Document passage:
|---|
Dinosaurs roamed the earth 65.5 million years ago. For those of us who were not alive back then, Jurassic Parody brings these amazing creatures back to life. Through some DNA splicing, this jukebox musical filled up the York Theatre from November 17–21. Brought to us by the “nerdlesque” group Geekenders, the show was a true parody, full of clowning and caricature.
The costumes were absolutely gorgeous. The sparkly green dinosaurs stood out on the stage, with brilliantly clever headpieces to denote the types of dinosaurs represented. The rest of the cast was bedecked in acutely accurate costumes to their film counterparts, helping the audience identify all the iconic characters.
Brilliant acting choices studded the performance, especially in portrayals of the main characters. Standouts on this front were Stephan Blakley (Dr. Alan Grant), Rob Gillespie (John Hammond), Ryan Caron (Tim Murphy), and Graeme Thompson (Dr. Ian Malcolm). An especially hilarious and excellently delivered Old Spice commercial-inspired monologue from Thompson was one of the highlights of the show.
|---|
Supplied entries:
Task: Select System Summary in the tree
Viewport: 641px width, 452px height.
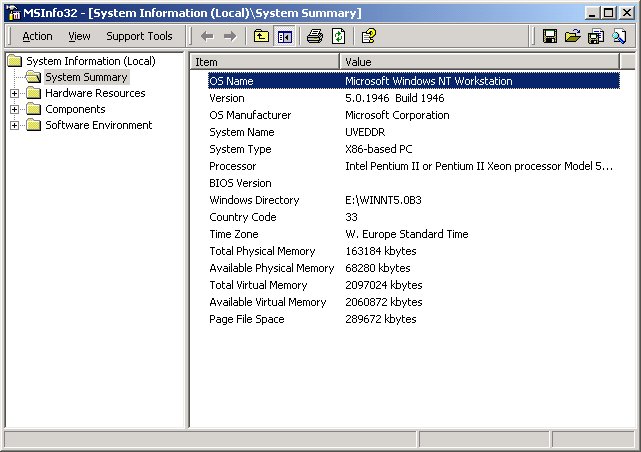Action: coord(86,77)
|---|
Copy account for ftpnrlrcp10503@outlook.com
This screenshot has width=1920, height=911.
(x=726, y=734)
|---|
Problem set:
a – From the Jurassic Parody review, print the passage from "Dinosaurs roamed the" to "clowning and caricature.".
b – Answer these questions using the Jurassic Parody review:
(i) Which theater did the show fill?
(ii) How are the dinosaur costumes described?
(iii) Who played John Hammond?
c – Pick up the Jurassic Parody review after its last sentence and keep writing.

Responses in order:
a –
Dinosaurs roamed the earth 65.5 million years ago. For those of us who were not alive back then, Jurassic Parody brings these amazing creatures back to life. Through some DNA splicing, this jukebox musical filled up the York Theatre from November 17–21. Brought to us by the “nerdlesque” group Geekenders, the show was a true parody, full of clowning and caricature.

b –
(i) The York Theatre.
(ii) They were sparkly green, with clever headpieces showing which types of dinosaurs they were.
(iii) Rob Gillespie.

c –
There were some great moments from the chorus of dinosaurs. Numbers such as “Toxic Love” and “Eating All the Kids” both boasted clever choreography and great vocals. The physicality of the sickly triceratops was exceedingly excellent, as was every number Alison Jenkins (Tyrannosaurus Rex) performed. Jenkins’ voice and stage presence, as well as the vocal talents from Caitlin Carhoun (Lex Murphy) and Jesse Alvarez (Mr. DNA, Dr. Wu, Dodgson, park guide), were high point of the show, as was her incredible stage presence.
The all-ages friendly performance also had great lighting design, with an effective use of gels and gobos (colours and shapes) to set each scene. The electric fence used throughout the performance was a genius idea cleverly implemented.
Unfortunately, some mic issues marred the show, as well as a few memorization stumbles. Additionally, the performance of “Putting It Together,” as well as some larger group numbers, were regrettably confused and off-key. Yet, despite these issues, the performance overall was enjoyable and entertaining.
But why Jurassic Park? Fairlith Harvey, writer of the musical and artistic director of Geekenders, says that “people who see that film love that film.” Stephen Blakley added, “I don’t think any movie I’ve ever seen captures that feeling of wonderment” in the same way as Jurassic Park.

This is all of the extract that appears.